When Karl Rove announced his departure, it rekindled memories I had with my former boss Ken Tomlinson’s relationship with Rove.  I asked Tomlinson to write about Rove’s interest in international broadcasting.  This is the result.

By Ken Tomlinson

Of all the subjects that Karl Rove really understands it will surprise many that international broadcasting is on the list.

“Is it surrogate broadcasting?”  That’s the question Rove always asks when assessing international broadcasting — and in the end that question should provide the standard for what we do.

The concept of surrogate broadcasting is deceptively simple.  Through solid research and reporting, surrogate broadcasting provides totalitarian and authoritarian societies information they would enjoy if their countries had a free press.

It’s not propaganda, dear to the hearts of so many émigré activists.  It’s not a call to arms to resist tyranny associated with Radio Free Europe’s broadcasts that may have played a role in sparking the ‘56 Hungarian Revolution.

Nor is it public diplomacy promoting the policies of the United States government, though this is an absolutely valid responsibility of a vital State Department component.  We don’t need to spend the resources required for surrogate broadcasting for societies that already enjoy a free press.

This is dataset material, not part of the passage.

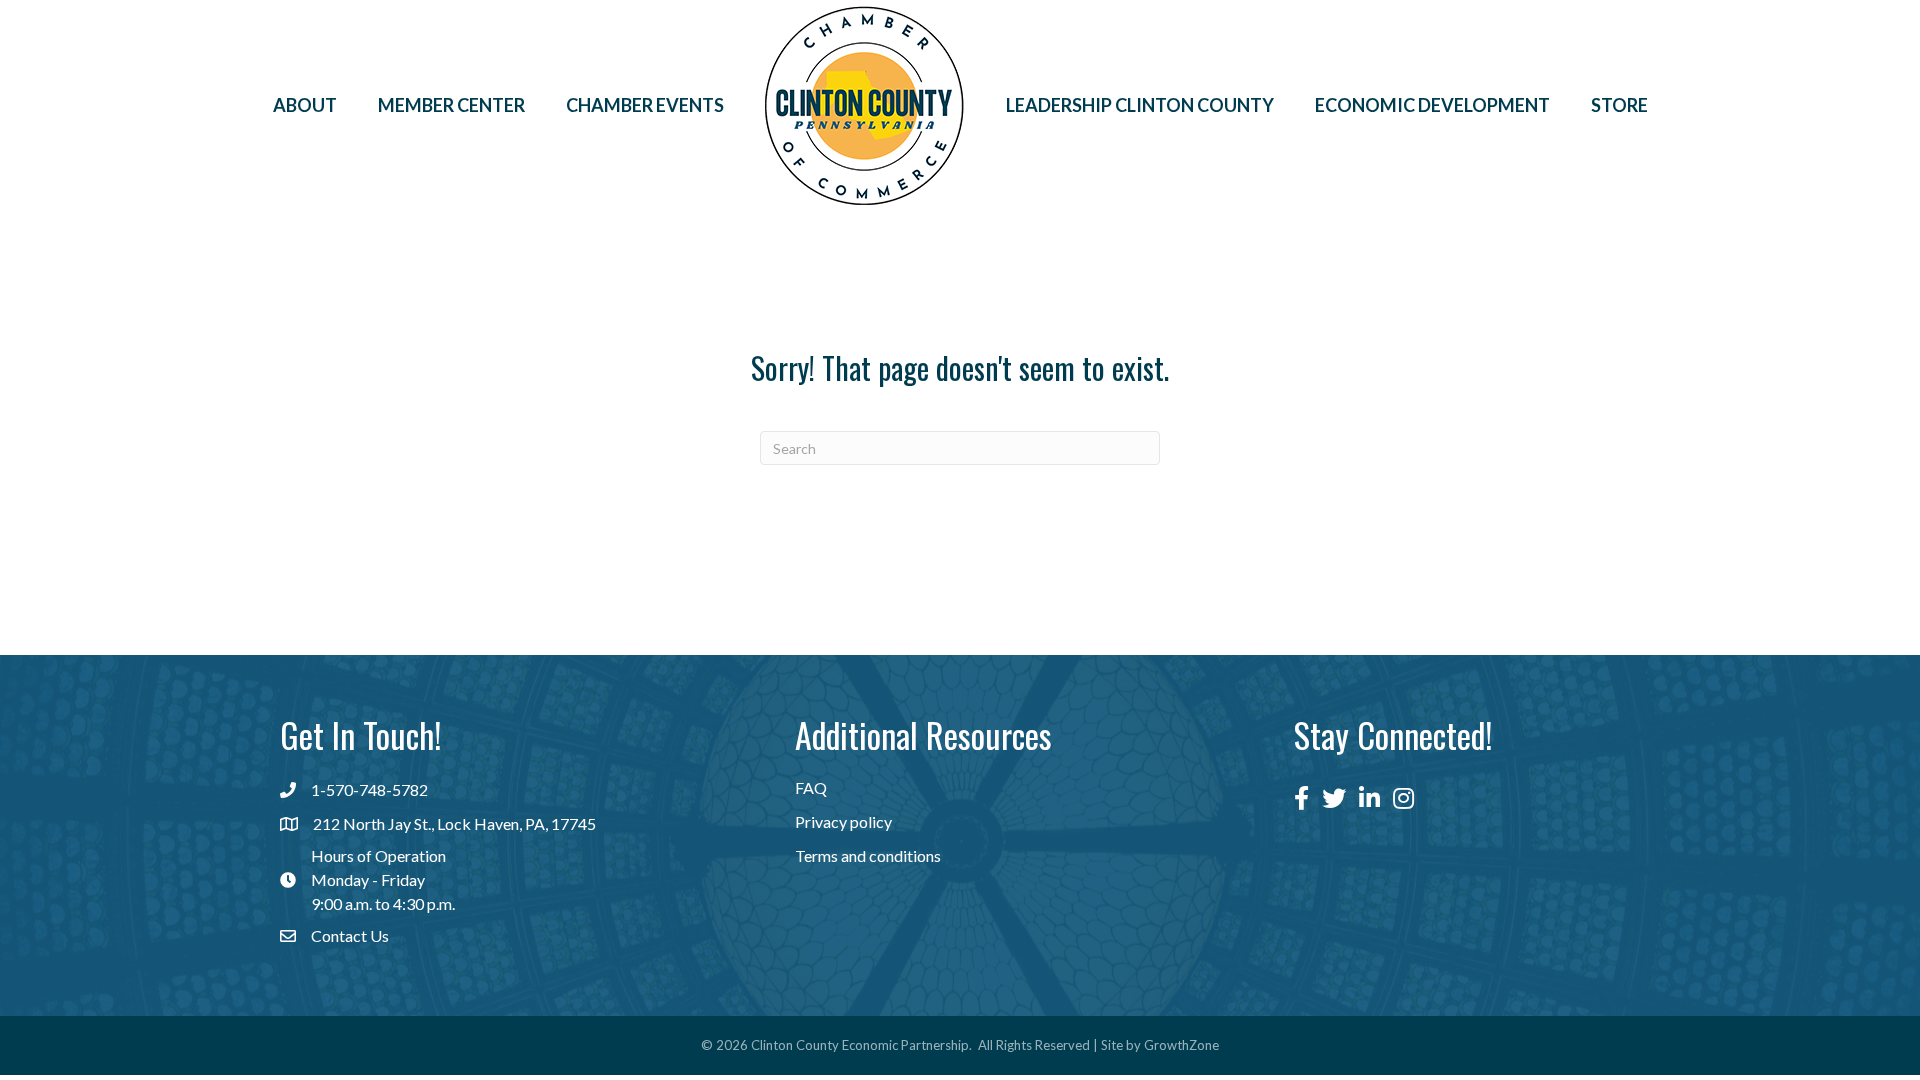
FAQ (811, 787)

Surrogate broadcasting gives the people of Iran, for example, what they would enjoy if they could have the Iranian equivalent of the best of Fox News and MSNBC and CNN with the Weekly Standard and the New Republic thrown in.  Vital to its effectiveness is that the broadcasts must retain the ring of freedom associated with the kind of journalism that conveys information so that the people can make their own decisions.

Critics might find it difficult to associate a political master like Rove with such a idealistic concept of truth, but his roots are pure.   Rove’s knowledge is drawn from his service on the old U.S. Board for International Broadcasting where in the 1980s Steve Forbes and Lane Kirkland worked like brothers for a revitalized Radio Free Europe — an exercise that leaders like Poland’s Lech Walesa and Czechoslovakia’s Vaclav Havel believe was critical to winning the Cold War.   (I too served on this board.)

Forbes, the quintessential advocate of unfettered capitalism, and Kirkland, whose AFL-CIO stood for working men and women, were absolutely joined at the hip when it came to what Cold War broadcasting should be doing.

The key was not advocacy of U.S. policies.   It was providing the forbidden fruit of truth to information-deprived societies.  We couldn’t resemble the dogma of Soviet state radio.   The forbidden fruit was free and open debate and reporting events in such a way that truth, not advocacy, was the bottom line.

It may be hard for Washington to conceive of Rove, the political master, being dedicated to truth above determinism.   But just as Truman and Vandenburg found unity at the water’s edge, Forbes and Kirkland forged a partnership that freed RFE/RL of the traditional partisan conflicts that so often had interfered with the quality of its work in the past —- and would haunt its successors at the Broadcasting Board of Governors in the future.

But Rove understood that the RFE/RL of the 1980s worked because it reflected the standards of surrogate broadcasting.   Maybe one day this concept of international broadcasting might work again.

There is a personal footnote to all of this, When Rove informed me that I would be the new chairman of the BBG, he advised that I should best leave the board of the Corporation for Public Broadcasting.   The BBG work, he understood, was too important to be intertwined with the natural political conflicts of domestic public broadcasting.

I felt I could not turn my back on those responsible for President Clinton appointing me to the CPB board.   I ignored Rove’s advice.

That would turn out to be the worst mistake of my life.

Tomlinson, the former editor-in-chief of Reader’s Digest, recently left the chairmanship of the Broadcasting Board of Governors.

foreign policy  public diplomacy

3 Comments »

  1. Diesel said,

    August 14, 2007 @ 10:59 pm

    Interesting post. I didn’t know Karl Rove was interested in such things.

  2. Oliver Willis said,

    August 15, 2007 @ 2:57 am

    Perhaps if Mr. Tomlinson had not broken the law during his stint at CPB, life wouldn’t have been so rough for him.

  3. nitpicker said,

    August 15, 2007 @ 8:04 am

    Yes, one would think the mistake of wasting government funds to commission b—sh– studies in order to “prove” the liberal bias of PBS ans NPR might be worse mistakes.